Page text ▸

Home

 

Moxley Rock, viewed from Heliolater Point on Mt Barrallier.

Open forest on Wallarra Heights.

An ephemeral stream flowing after recent rain.

Moxley Rock, viewed from the west.

Looking across Shamash Deep to Mt Colong from Moxley Rock.

Broken Whungee, viewed from Moxley Rock.

 

Moxley Rock, viewed from Broken Whungee.

Mt Barrallier, viewed from Broken Whungee.

Forest on Mt Wheengee Whungee.

The pass through the cliffs just north of Heliolater Point.

Heliolater Point on the western cliffs of Mt Barrallier.

Barralliers Crown, viewed from Bushlanders Point.

A fast flowing cacade on Christys Creek.

Forest on Gogy Ridge.

Banksia flowers in the heath on Gogy Ridge.

Track Notes - Morong Creek Fire Trail to Moxley Rock, Mt Barrallier, Bushlander Point and Gogy Ridge

Date:  9/9/2008

Maps:  LPI Kanangra 89303S, LPI Yerranderie 89294N and Dunphy's Kowmung

Route:  Morong Creek Fire Trail to Moxley Rock, Broken Whungee, Mt Wheengee Whungee, Heliolater Point, Mt Barrallier, Bushlanders Point, Sunshine Hill and Gogy Ridge.  A long day.  Distance: 12 kilometres.  Ascent: about 650m.

Gear:  Daypack, Gaiters, Camera, EPIRB, Maps, Compass, GPS (set to WGS84), 2 litres water.

Party:    Peter Medbury

Notes:

The first time I saw Moxley Rock I was standing on Heliolater Point taking in the view.  I was enjoying a break from pushing through the very thick she-oak heath that grows all along the western edge of Mt Barrallier.  As I looked across towards Mt Wheengee Whungee I could see a large rock formation projecting up from the valley.

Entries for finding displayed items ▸

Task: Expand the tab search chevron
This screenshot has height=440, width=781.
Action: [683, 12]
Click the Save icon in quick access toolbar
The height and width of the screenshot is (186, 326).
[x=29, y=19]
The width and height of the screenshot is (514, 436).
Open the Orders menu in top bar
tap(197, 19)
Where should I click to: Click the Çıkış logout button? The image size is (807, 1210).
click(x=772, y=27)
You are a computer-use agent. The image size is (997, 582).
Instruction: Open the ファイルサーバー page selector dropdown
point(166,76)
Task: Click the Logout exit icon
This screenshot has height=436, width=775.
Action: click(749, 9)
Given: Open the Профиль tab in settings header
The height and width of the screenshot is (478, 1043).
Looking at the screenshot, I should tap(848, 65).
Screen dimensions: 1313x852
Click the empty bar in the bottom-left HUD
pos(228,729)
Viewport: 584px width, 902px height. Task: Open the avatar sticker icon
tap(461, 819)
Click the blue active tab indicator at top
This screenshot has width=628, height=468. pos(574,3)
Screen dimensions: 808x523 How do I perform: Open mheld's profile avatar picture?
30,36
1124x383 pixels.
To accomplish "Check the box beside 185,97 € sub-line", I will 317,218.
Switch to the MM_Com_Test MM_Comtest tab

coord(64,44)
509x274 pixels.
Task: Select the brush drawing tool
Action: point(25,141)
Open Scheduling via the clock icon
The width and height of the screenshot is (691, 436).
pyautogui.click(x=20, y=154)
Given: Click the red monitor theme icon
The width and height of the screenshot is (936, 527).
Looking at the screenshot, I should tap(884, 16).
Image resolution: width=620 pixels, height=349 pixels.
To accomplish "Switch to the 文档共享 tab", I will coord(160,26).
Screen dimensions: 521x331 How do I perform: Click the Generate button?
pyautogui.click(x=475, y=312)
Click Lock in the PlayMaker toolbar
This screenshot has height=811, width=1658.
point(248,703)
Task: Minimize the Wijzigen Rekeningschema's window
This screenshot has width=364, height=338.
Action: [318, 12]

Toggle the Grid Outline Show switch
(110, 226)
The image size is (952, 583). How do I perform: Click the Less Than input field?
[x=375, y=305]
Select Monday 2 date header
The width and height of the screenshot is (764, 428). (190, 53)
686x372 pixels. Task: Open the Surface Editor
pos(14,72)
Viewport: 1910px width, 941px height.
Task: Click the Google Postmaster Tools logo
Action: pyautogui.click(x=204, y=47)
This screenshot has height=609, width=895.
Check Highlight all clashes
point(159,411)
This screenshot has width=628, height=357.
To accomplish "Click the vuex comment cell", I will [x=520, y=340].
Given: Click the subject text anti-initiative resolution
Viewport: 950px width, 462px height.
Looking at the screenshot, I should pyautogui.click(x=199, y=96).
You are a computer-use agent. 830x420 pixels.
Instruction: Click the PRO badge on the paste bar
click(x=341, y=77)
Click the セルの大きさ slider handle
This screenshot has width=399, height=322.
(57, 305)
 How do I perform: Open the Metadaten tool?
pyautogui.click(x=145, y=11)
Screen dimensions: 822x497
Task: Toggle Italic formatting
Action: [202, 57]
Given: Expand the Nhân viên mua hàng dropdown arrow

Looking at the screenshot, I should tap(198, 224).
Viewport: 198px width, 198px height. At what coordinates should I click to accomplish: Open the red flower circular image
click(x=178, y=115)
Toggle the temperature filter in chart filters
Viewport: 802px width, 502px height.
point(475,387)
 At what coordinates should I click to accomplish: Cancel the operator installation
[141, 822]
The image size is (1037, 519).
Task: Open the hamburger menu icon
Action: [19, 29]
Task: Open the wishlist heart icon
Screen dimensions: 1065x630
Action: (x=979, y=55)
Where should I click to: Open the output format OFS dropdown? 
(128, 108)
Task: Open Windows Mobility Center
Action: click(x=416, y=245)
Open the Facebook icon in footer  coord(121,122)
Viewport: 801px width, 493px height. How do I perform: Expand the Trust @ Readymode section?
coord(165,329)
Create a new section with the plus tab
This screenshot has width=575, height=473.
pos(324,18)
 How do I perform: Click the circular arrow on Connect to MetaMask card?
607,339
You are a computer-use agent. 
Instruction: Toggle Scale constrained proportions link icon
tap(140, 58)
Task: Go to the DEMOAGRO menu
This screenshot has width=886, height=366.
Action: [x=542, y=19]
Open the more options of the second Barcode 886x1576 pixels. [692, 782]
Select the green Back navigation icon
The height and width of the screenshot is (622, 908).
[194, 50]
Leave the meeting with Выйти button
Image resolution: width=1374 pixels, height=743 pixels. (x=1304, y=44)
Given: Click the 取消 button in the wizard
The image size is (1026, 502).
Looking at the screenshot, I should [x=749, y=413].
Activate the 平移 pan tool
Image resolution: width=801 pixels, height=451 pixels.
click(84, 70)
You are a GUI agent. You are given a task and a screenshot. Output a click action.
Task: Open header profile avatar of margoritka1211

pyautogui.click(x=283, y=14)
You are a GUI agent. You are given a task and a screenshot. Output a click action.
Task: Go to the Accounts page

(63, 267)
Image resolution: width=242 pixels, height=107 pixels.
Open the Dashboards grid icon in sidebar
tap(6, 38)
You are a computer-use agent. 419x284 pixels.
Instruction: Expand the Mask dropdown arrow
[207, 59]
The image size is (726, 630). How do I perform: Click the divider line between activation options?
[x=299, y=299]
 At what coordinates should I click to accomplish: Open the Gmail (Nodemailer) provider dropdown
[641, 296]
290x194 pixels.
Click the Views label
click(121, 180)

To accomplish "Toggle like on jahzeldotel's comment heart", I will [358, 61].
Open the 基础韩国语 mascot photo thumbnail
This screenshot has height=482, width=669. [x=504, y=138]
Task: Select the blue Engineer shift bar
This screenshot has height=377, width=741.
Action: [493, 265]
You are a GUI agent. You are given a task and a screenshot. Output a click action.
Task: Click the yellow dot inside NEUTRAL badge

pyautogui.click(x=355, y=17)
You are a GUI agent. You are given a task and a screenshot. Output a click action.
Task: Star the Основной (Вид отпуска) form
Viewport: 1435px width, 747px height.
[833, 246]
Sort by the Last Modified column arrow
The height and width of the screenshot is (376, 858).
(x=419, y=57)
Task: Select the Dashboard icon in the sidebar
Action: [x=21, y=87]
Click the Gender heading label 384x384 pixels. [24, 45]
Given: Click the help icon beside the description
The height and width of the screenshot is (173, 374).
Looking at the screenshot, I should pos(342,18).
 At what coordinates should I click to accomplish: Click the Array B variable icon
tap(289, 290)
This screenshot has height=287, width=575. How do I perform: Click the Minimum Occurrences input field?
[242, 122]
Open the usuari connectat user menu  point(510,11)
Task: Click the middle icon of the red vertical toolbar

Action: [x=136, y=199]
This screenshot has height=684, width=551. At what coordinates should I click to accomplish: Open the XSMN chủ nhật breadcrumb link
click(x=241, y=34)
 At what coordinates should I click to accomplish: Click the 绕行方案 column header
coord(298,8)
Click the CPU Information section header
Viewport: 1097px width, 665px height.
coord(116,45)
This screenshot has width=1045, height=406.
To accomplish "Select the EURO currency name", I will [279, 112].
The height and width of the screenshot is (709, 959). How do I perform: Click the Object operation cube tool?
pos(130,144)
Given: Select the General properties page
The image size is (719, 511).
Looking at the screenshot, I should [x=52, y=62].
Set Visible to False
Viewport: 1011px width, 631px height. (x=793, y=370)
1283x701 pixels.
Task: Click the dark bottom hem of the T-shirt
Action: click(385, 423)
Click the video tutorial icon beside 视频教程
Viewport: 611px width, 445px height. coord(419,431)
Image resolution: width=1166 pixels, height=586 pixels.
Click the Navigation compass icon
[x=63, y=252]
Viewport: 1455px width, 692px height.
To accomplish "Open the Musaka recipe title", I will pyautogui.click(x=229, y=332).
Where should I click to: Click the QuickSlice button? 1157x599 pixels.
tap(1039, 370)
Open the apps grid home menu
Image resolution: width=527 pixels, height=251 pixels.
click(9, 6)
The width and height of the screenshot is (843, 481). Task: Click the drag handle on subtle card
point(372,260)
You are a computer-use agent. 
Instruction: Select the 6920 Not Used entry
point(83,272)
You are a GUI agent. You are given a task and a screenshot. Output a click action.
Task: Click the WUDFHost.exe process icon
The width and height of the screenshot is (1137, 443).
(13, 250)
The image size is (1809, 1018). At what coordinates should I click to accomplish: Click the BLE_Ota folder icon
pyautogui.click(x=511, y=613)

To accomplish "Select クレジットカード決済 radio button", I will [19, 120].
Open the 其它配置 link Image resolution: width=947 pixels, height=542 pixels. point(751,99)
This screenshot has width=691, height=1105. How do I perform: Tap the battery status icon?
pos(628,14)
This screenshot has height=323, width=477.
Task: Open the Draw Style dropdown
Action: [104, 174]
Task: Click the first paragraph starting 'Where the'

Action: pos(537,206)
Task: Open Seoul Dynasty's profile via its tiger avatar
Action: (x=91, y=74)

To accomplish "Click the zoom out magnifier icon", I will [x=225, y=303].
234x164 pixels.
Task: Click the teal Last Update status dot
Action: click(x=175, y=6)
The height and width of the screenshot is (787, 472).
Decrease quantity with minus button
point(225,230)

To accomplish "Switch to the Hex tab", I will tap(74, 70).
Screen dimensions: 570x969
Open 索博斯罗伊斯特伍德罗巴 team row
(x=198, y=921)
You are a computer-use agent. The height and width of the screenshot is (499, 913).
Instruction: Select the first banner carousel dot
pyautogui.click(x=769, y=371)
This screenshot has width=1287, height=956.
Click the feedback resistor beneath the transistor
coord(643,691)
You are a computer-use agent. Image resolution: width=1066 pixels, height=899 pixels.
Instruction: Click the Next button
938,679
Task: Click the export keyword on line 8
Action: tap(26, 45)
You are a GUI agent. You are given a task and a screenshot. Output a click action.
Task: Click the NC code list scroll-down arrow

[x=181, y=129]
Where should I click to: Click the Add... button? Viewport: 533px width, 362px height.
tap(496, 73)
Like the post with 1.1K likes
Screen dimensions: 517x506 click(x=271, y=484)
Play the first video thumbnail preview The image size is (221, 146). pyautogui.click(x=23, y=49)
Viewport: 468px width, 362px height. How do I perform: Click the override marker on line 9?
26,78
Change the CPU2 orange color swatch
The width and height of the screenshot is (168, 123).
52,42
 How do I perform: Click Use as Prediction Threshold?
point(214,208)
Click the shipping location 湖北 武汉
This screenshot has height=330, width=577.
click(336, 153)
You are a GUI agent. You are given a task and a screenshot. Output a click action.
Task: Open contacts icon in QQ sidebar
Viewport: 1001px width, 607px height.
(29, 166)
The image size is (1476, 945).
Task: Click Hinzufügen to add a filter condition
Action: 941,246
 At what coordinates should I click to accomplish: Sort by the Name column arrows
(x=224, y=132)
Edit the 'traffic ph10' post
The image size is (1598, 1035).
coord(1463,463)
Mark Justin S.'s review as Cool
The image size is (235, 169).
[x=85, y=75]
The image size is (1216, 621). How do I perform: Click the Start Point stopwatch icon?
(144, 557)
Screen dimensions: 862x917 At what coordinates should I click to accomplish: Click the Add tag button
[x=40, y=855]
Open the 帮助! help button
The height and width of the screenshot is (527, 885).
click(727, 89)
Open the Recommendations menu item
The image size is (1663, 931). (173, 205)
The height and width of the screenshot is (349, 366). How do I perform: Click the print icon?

Exercise instructions ▸
A) Decide whether each statement agrees with the track notes, answering yes or no and quoting the deciding words: (i) the route covered 12 kilometres; (ii) the gear list included 3 litres of water; (iii) she-oak heath grows along the western edge of Mt Barrallier.
B) Carry on the Moxley Rock track notes from their final sentence.

Outputs in order ▸
A)
(i) Yes: "Distance: 12 kilometres."
(ii) No: "2 litres water."
(iii) Yes: "the very thick she-oak heath that grows all along the western edge of Mt Barrallier"

B)
The LPI Yerranderie map showed nothing but the Kowmung map identified the structure as Moxley Rock View.  My interest was piqued and so I decided that I would walk to Moxley Rock at the first opportunity.

Unexpectedly, 10 days later, a softball committment I had in Newcastle had been postponed for 2 weeks because of rain.  I had the day free - the opportunity I had been waiting for.  Geoff Fox, a regular walking companion, had another walk arranged which involved Barralliers Crown.  I was walking on my own.

I've learnt some lessons from the heath that grows across the tops in this area.  You have to find a way round or push through.  If it is posible to go around then it will be much quicker and a lot easier.  Sometimes there just is no way round and you just have to go through the heath.  The heath will rip your clothes and your skin unless you are careful.  So I had allowed plenty of time to deal with the heath.  I also had a number of options, based on time and progress.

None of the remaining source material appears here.